---------- Working data ----------

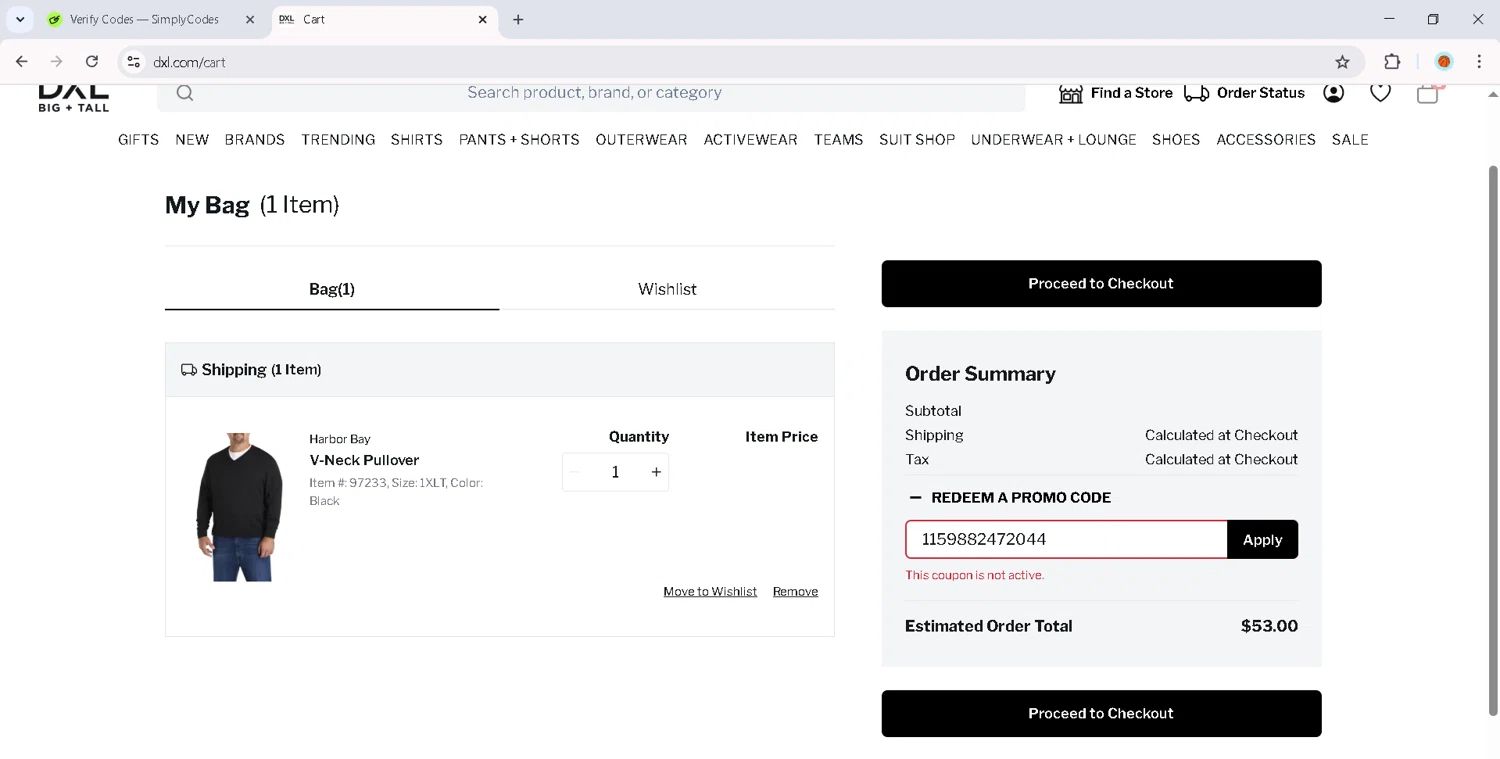Remove the V-Neck Pullover from bag
The width and height of the screenshot is (1500, 759).
(x=795, y=592)
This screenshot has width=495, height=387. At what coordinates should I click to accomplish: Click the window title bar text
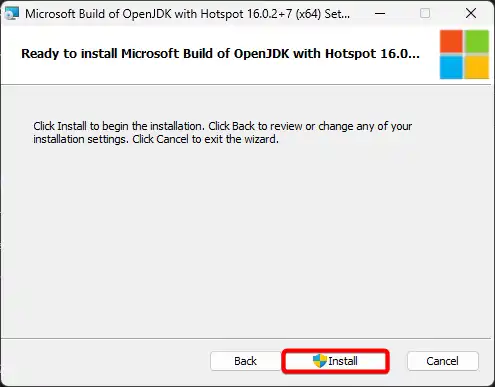point(188,14)
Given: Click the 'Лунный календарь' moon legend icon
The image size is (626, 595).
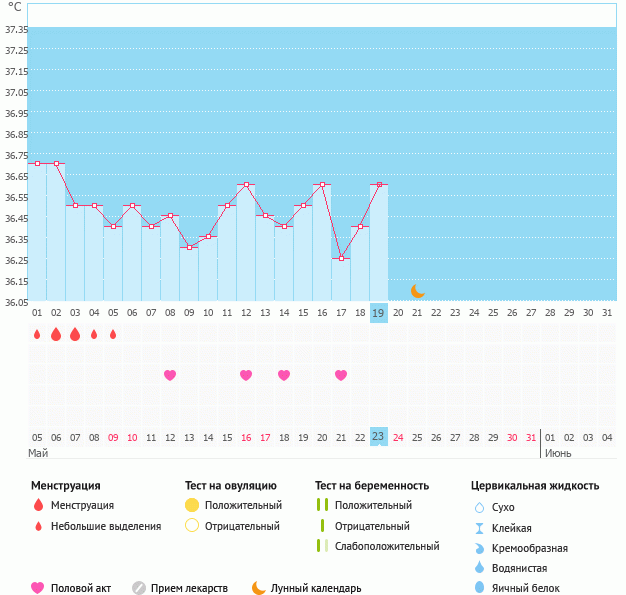Looking at the screenshot, I should tap(259, 588).
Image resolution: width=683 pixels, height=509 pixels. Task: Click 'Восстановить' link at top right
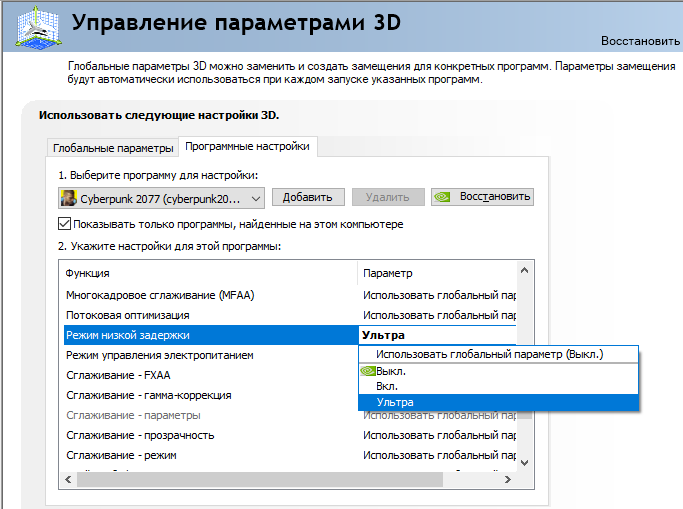[x=640, y=41]
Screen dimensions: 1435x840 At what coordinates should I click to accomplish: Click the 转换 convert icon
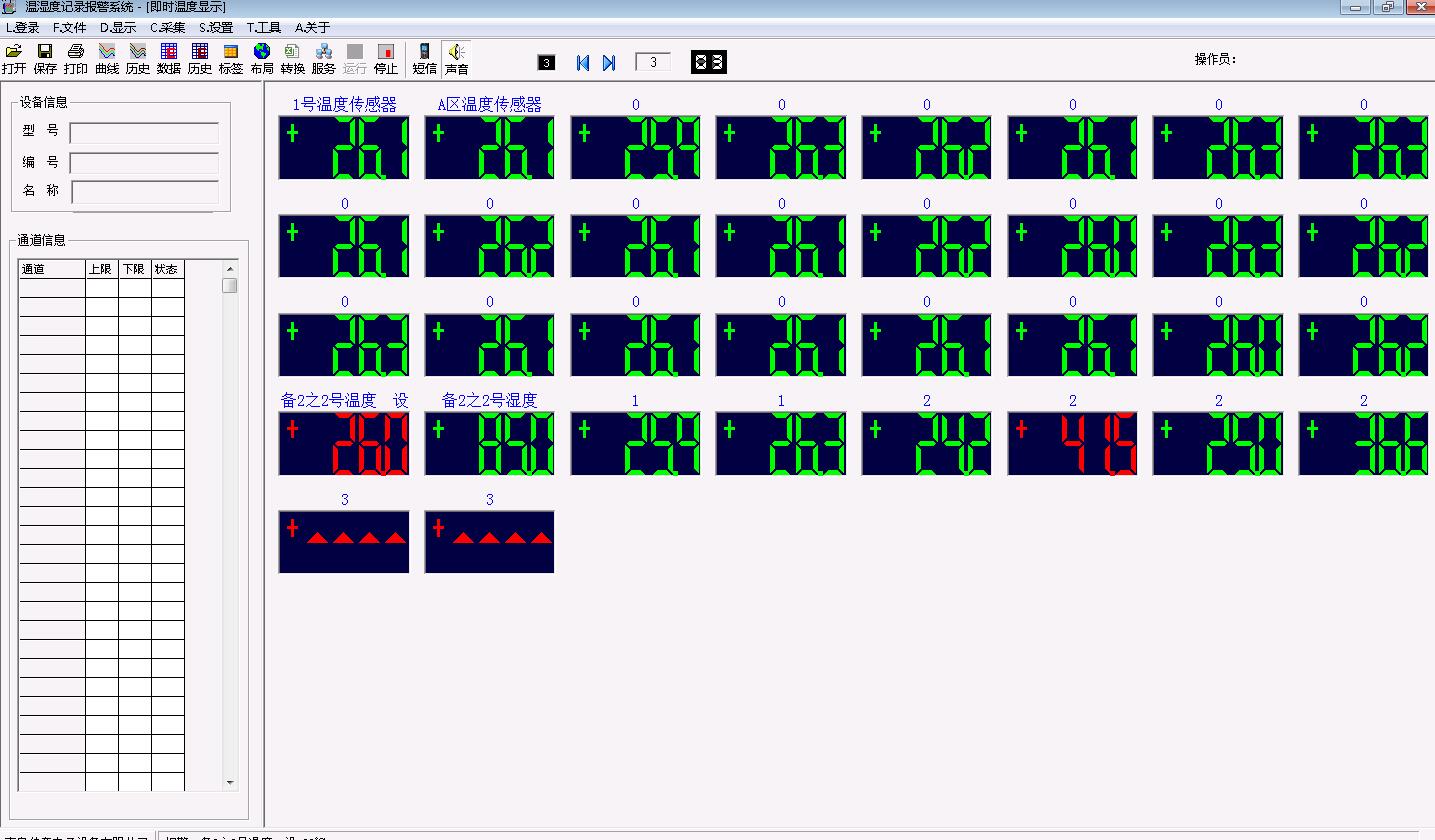click(x=292, y=58)
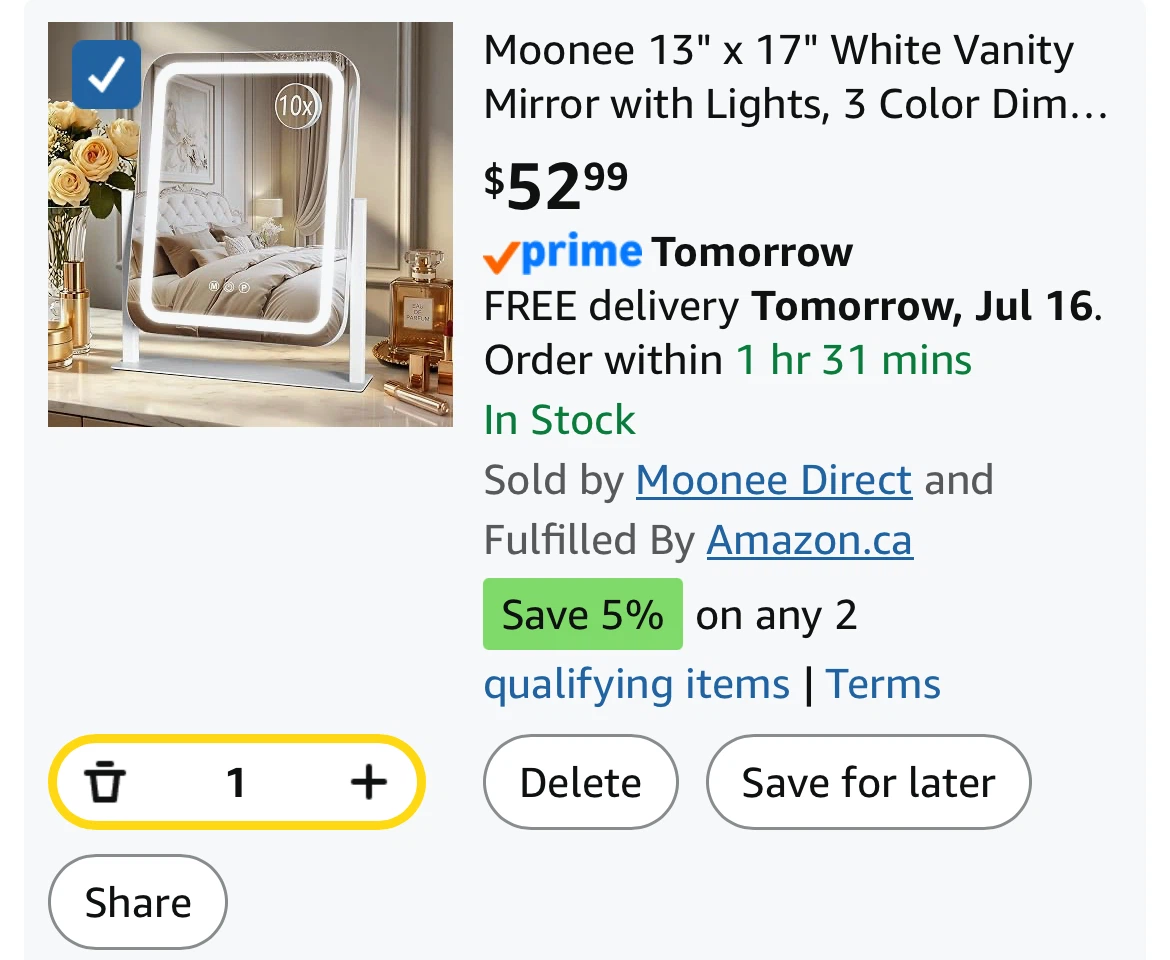The width and height of the screenshot is (1170, 960).
Task: Open the Moonee Vanity Mirror product title
Action: point(795,77)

----------

## What this task involves
Could you write out, word for word, the lines from the one containing "The image size is (626, 595)." through the last line of the records, leaving out the pictures?

## Written solution
The image size is (626, 595).
Looking at the screenshot, I should tap(259, 588).
Image resolution: width=683 pixels, height=509 pixels. Task: Click 'Восстановить' link at top right
[x=640, y=41]
Screen dimensions: 1435x840 At what coordinates should I click to accomplish: Click the 转换 convert icon
click(x=292, y=58)
The width and height of the screenshot is (1170, 960).
Task: Open the Moonee Vanity Mirror product title
Action: point(795,77)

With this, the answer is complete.